As per Freightos Baltic Index, the global freight rates at the end of March 2022 were up 126% compared to last year. North Europe – US East Coast saw the highest rise of 219% for the period, followed by Asia – US East Coast at 200%.
The freight rates have increased globally and across all mediums, including sea, air, or road.
While we can perceive that a lot of it has to do with how the pandemic has panned out and disrupted the existing supply chains, there is more to it than meets the eyes.
As per an industry insider, HGV drivers continue to be in short supply throughout Europe, with an approximate shortage of 400,000. It would inadvertently lead to a spike in freight rates within the continent and whatever comes from it.
This article discusses six key reasons why we expect ocean freight rates will continue to soar in 2022 and the foreseeable future.
Ocean freight rate increase in 2021
Ocean freight, while fixed when looked at from a distance, has an air of uncertainty around them.
The price of shipping goods from one location to another via sea depends on a plethora of interplaying factors. These include intended destination, container capacity, fuel charges, exchange rates, and more.
Read here to learn about “Factors that affect ocean freight rates.”
Reasons why sea freight rates are expected to go up in 2022
Here is why we expect the sea freight prices to continue to torment the global supply chain through 2022 and even 2023 –
- Labour shortage
“The shortage of drivers is seriously disrupting supply chains in European countries as economies recover and demand for transport services increases.” – Vincent Erard, Director of Corporate Services, IRU.
While the global sea supply chain is suffering from an aging workforce, the issue is more prevalent in the European and American markets.
The profession has failed to attract youngsters, and the current average of drivers is over 50. The reasons behind such an occurrence are multiple.
From low earnings to unfavorable working conditions coupled with long working hours have propelled Gen Z to look for alternatives.
2. Uncertainty regarding oil prices
Since the last year, oil prices have been in a league of their own.
Add to that the Russia-Ukraine war, the oil pricing remains highly volatile. Current oil buyers are almost paying 1.5 times compared to that in December 2020.
It has had a spiraling effect on sea and other freight services and has resulted in buyers shelling out significantly more money.
3. A shift to ecommerce
When the lockdowns happened in 2020, people were forced to shift to online shopping. Such a phenomenon was even experienced in rising economies, which led to a spike in container space demand.
It started taking a toll on the already tight capacities of sea freight. It has forced logistic professionals to redo their maths and understand how they can manage global demand effectively.
4. Port congestion
March 2021 saw the shipping vessel Ever Given getting stuck in the Suez Canal, which had the entire passage blocked for seven days.

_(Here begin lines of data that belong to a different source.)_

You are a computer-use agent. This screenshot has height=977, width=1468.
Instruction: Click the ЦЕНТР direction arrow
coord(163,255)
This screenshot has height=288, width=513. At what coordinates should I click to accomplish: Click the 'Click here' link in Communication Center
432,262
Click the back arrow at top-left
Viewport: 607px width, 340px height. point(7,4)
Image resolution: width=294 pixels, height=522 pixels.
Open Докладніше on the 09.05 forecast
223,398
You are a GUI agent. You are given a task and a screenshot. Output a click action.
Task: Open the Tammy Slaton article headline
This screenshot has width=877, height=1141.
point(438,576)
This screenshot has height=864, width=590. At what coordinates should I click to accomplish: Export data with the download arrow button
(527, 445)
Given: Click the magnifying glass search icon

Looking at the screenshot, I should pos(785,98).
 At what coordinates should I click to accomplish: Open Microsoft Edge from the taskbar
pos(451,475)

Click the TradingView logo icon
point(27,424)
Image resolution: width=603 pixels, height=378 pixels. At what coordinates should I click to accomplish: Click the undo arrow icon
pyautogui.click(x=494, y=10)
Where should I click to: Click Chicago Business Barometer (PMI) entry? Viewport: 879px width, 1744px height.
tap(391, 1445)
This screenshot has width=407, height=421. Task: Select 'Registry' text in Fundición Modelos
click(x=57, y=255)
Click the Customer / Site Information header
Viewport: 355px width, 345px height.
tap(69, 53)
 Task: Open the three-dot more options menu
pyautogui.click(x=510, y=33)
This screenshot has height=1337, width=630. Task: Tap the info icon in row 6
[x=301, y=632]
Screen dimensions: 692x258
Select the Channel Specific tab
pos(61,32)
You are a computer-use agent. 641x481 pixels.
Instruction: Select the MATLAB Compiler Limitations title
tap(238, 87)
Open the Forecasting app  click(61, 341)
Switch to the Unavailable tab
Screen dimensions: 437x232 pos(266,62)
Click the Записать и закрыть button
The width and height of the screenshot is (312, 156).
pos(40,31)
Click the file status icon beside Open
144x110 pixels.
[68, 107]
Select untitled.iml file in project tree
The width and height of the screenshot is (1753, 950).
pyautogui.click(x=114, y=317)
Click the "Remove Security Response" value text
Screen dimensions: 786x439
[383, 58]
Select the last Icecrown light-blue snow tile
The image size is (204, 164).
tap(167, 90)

With 12% of the world’s trade happening through the canal, the incident resulted in USD 2.2 to USD 3.9 billion being lost in international trade because of this unwanted halt.
In addition, port congestion is a significant issue in countries such as the US. It has resulted in few vehicles being able to meet their deadlines and the rest having to suffer from an extended delay for their shipments.
5. Not enough financial recovery for some economies throughout 2021
Many economies are exporting more goods than they did before the pandemic levels. Whereas others are still trying hard to recover and are still lagging.
While there is little doubt that sea exports are expected to rise, the rise has been minimal and uneven, which has exacerbated the impact on the sea freight rates.
6. Container shortage
Because of the unforeseen effects of the pandemic, massive quantities of shipping containers have suffered from dislocation, and they are yet to recover.
Even today, empty containers have been stuck in understaffed, locked-down, or congested ports, resulting in high pressure on existing containers to meet excess demand. Such an imbalance has caused an increase in global sea freight.
When will ocean freight go down?
Not anytime soon. The pandemic is still very much around, and the current Ukraine-Russia war is not helping the cause.
So while we do not want to play the blame game, it is imperative for customers to be more cautious and choose the more reasonable shipping options while placing their orders.